Si terrà presso la biblioteca comunale "G. Bovio" di Trani oggi, venerdì 16 dicembre, alle 18, la presentazione del saggio "Nuovi studi sulla Tabula de Amalpha" dell'avvocato marittimista Alfonso Mignone, edito da "Il frangente".
L'evento è in partnership con l'assessorato alla cultura del Comune di Trani, Cresta Puglia, Avvisatore marittimo del Levante e Il nautilus e sarà l'occasione per uno stimolante raffronto tra le tavole amalfitane e gli Statuti marittimi della città di Trani.

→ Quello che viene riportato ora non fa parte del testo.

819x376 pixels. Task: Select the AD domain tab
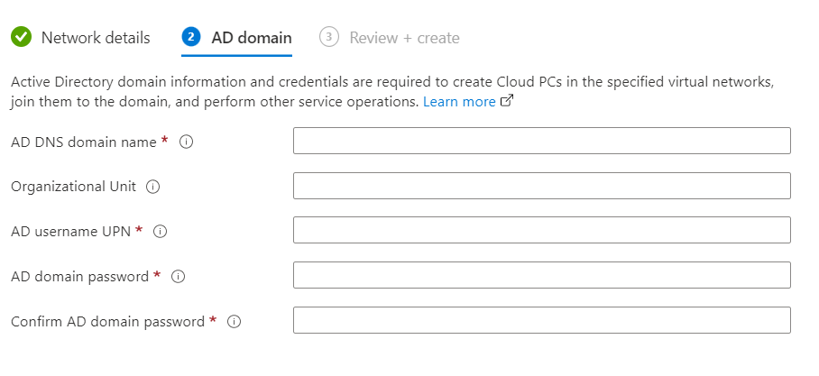[x=251, y=38]
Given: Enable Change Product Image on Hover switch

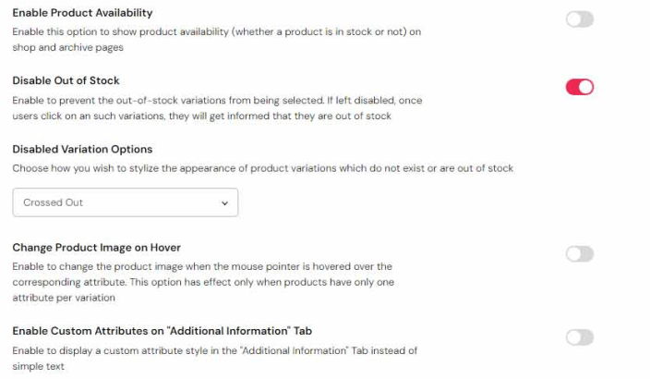Looking at the screenshot, I should (x=579, y=253).
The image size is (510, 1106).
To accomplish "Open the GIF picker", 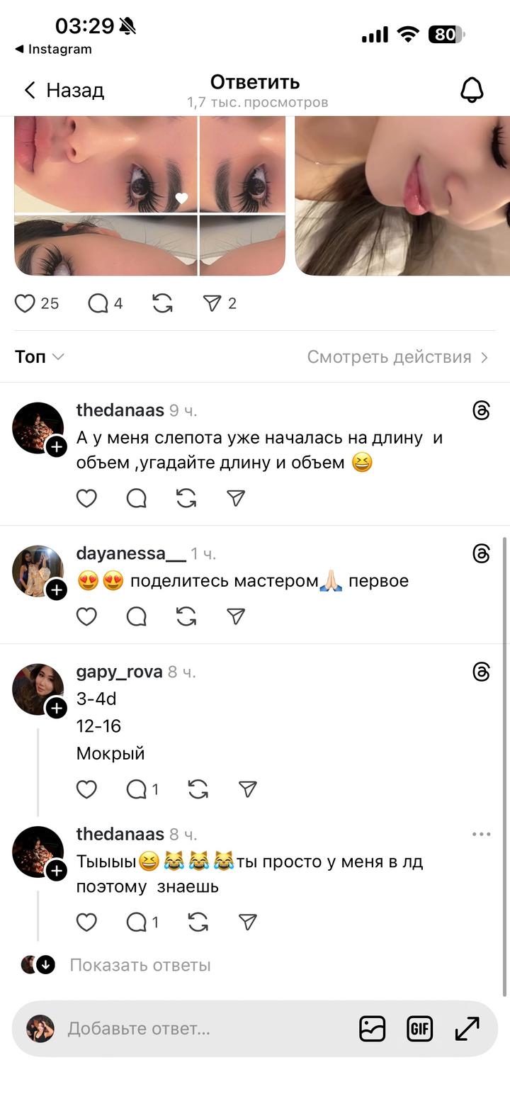I will pos(419,1028).
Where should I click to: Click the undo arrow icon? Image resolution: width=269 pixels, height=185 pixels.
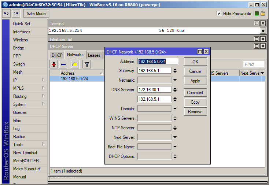tap(7, 14)
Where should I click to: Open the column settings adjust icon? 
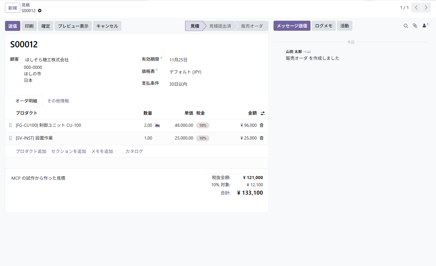coord(263,113)
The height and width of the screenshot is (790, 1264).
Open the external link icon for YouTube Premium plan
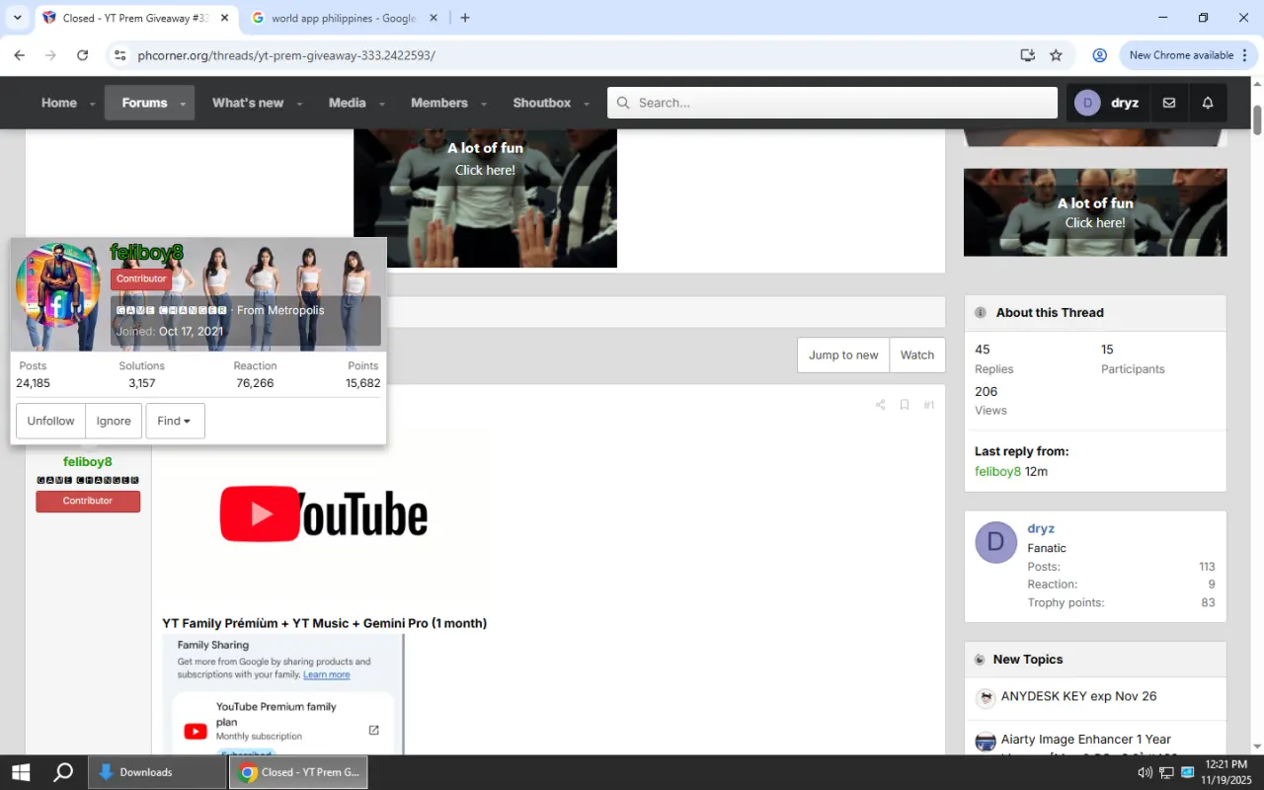373,730
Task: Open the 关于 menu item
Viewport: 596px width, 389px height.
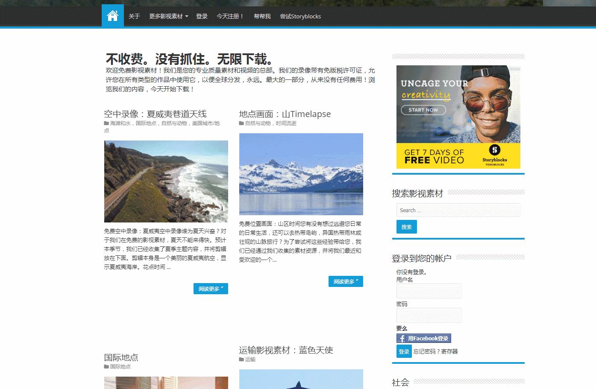Action: [134, 15]
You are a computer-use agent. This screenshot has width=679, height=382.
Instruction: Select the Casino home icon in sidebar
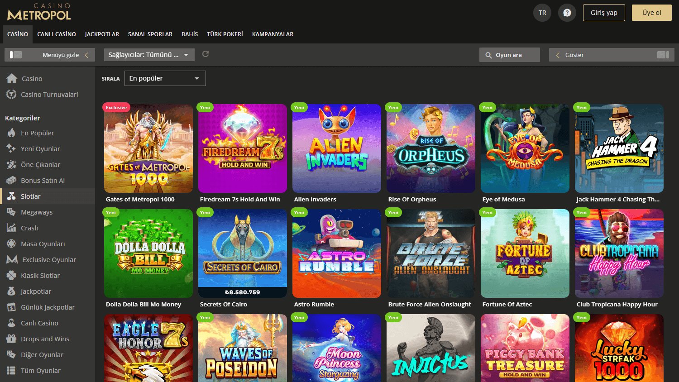[11, 78]
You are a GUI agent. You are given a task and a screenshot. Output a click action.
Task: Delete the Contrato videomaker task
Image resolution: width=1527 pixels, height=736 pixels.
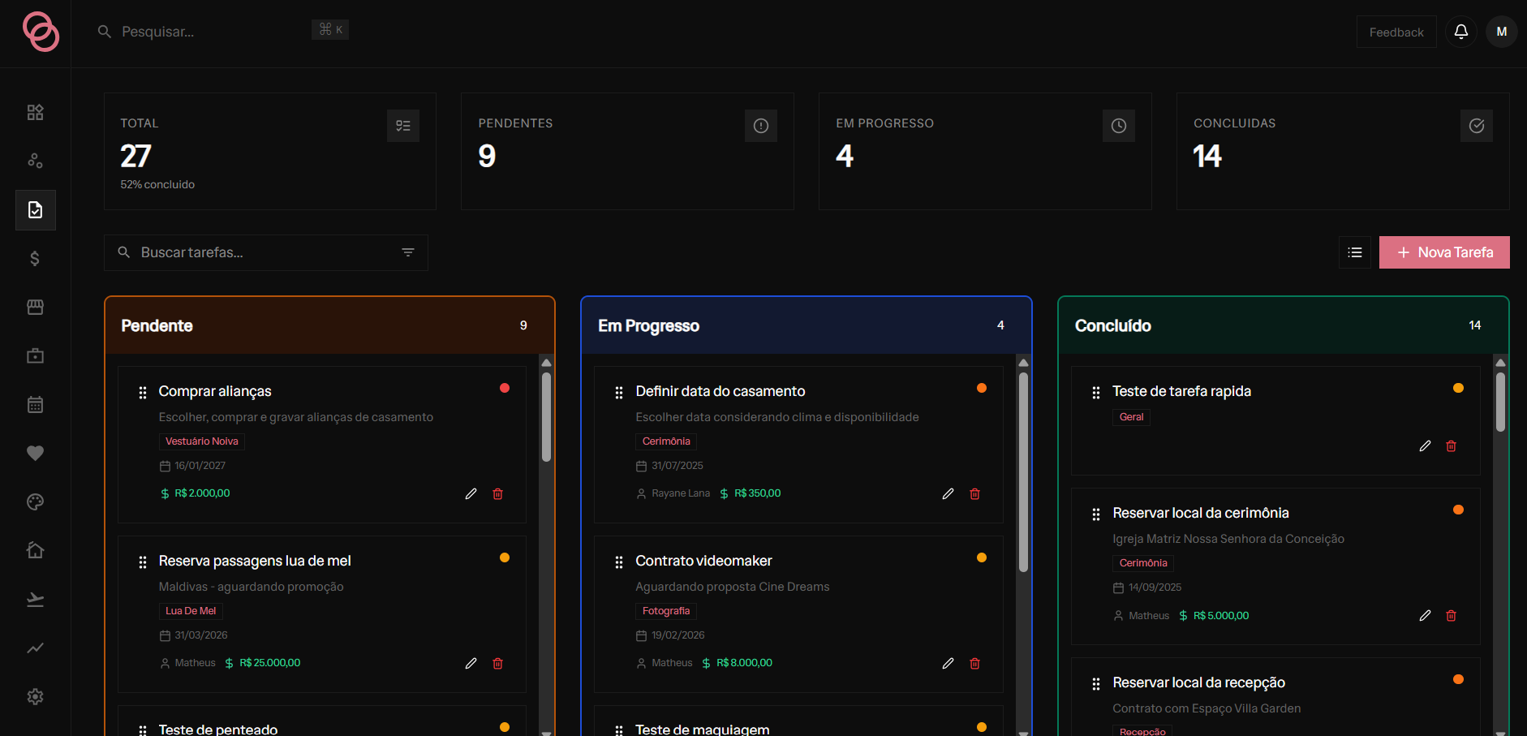[x=974, y=663]
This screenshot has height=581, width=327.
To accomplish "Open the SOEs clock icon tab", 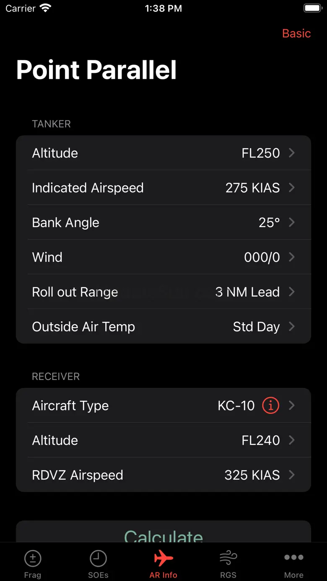I will [98, 558].
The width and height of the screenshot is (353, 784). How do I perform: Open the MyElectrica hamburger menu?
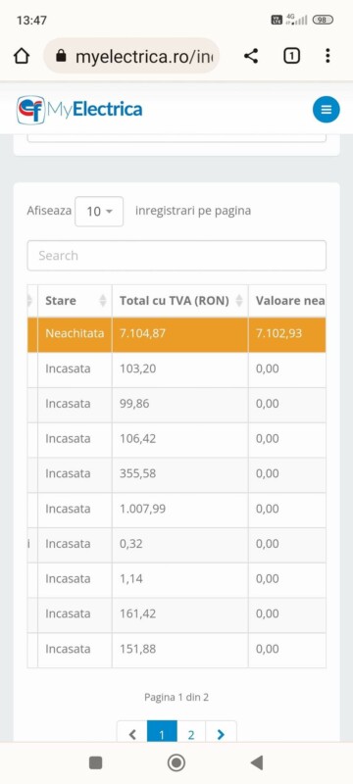tap(326, 110)

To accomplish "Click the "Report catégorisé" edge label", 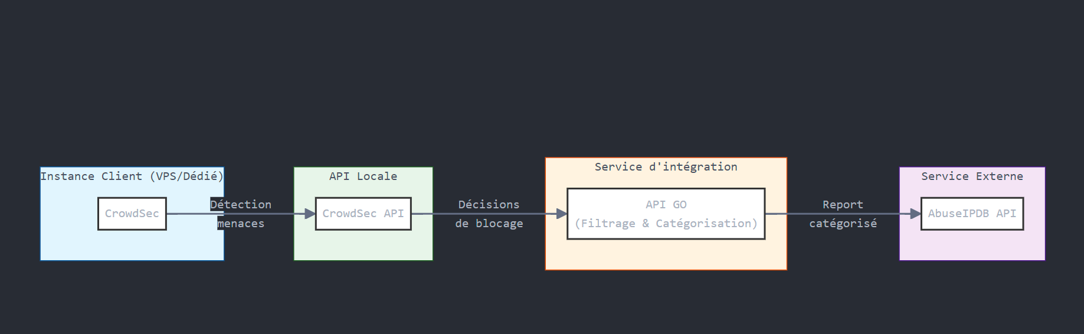I will point(843,214).
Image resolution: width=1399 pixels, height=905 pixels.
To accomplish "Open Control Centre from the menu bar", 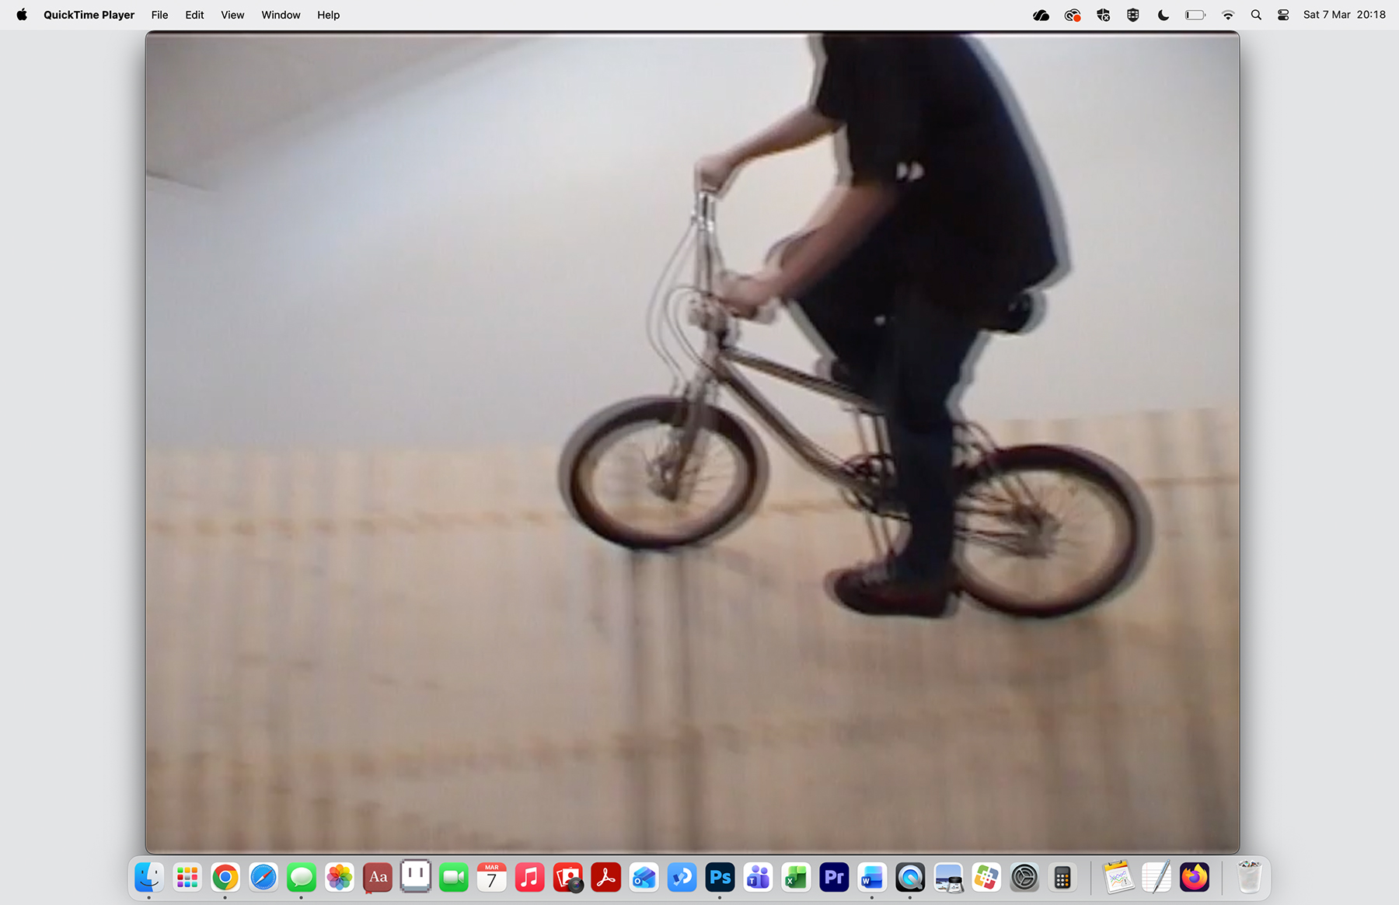I will tap(1283, 15).
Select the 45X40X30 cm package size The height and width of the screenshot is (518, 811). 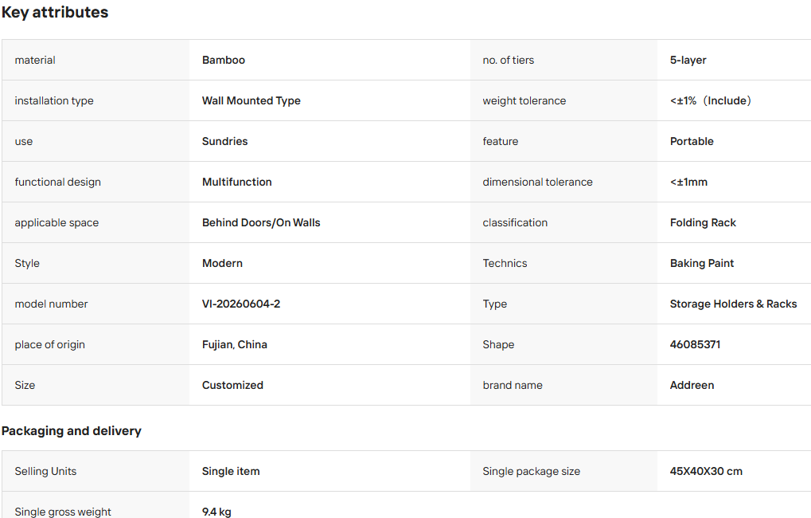[706, 472]
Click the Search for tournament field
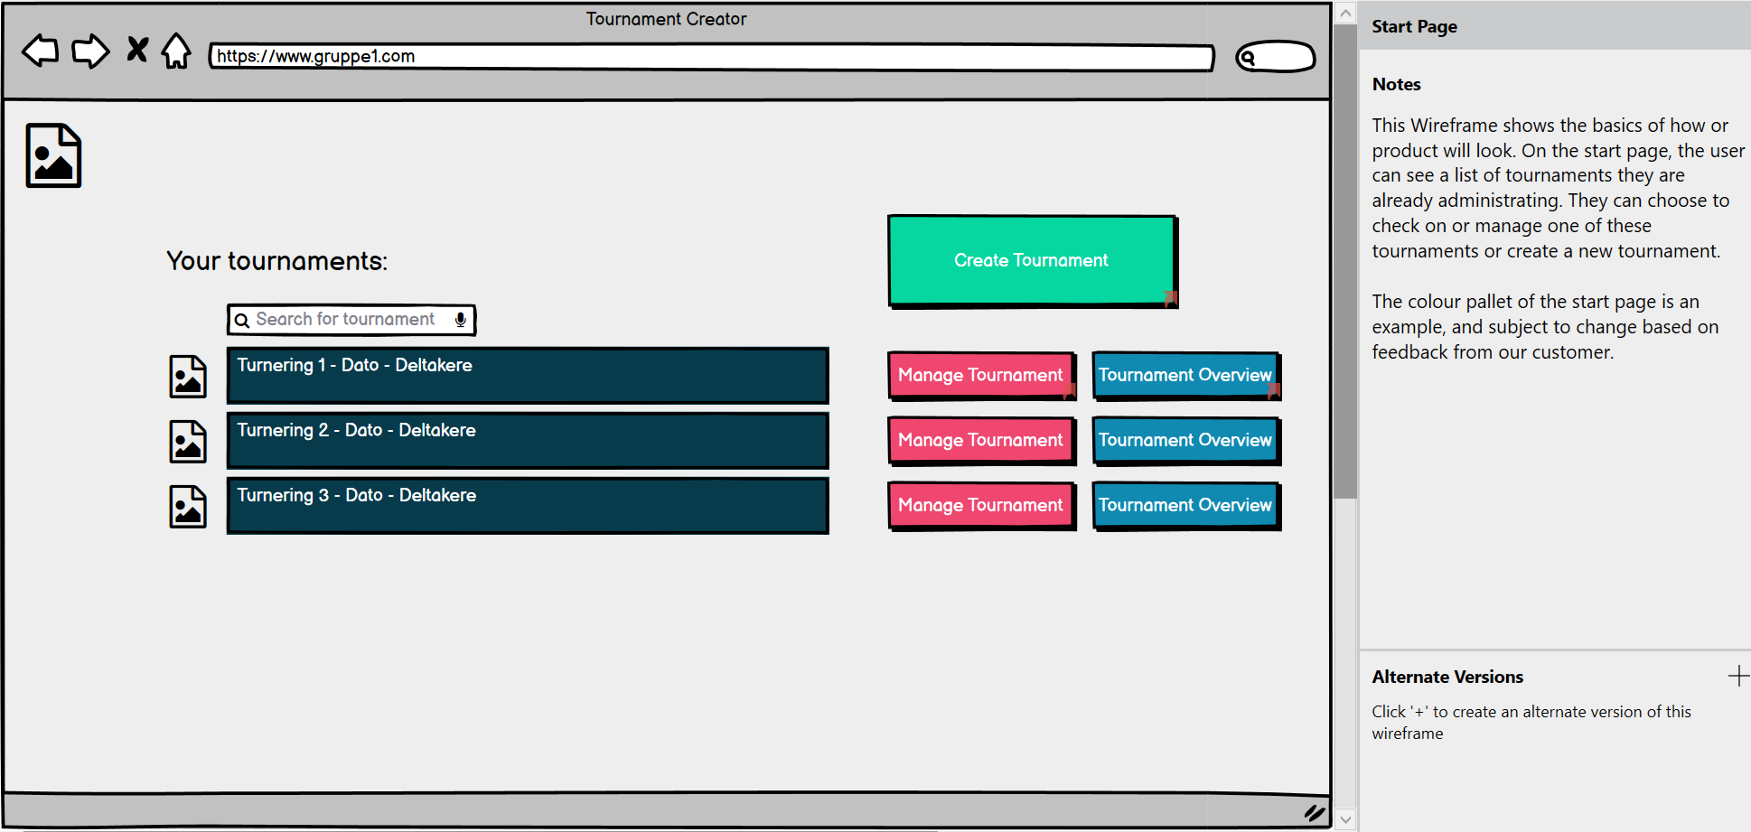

La data degli Statuti Marittimi di Trani è controversa. Ancora oggi vi è accesso dibattito tra gli studiosi su quale sia il corpo di consuetudini marittime più antico tra gli Ordinamenta Maris e la Tabula de Amalpha. Se a Trani si sostiene che è possibile individuarla nel 1063 come indicato dal proemio del testo, sia in passato che ancora oggi c'è chi propende per il 1363. Al di là della cronologia storica è possibile rilevare, in ogni caso, notevoli analogie tra le due raccolte di consuetudini marittime come la comune origine bizantina, la presenza dei Consoli del mare quali magistrature marittimo - commerciali e, soprattutto, la pregnante tutela economica e previdenziale del marinaio. Occorre altresì evidenziare come il diritto marittimo medievale, manifesti, tuttora, una straordinaria attualità.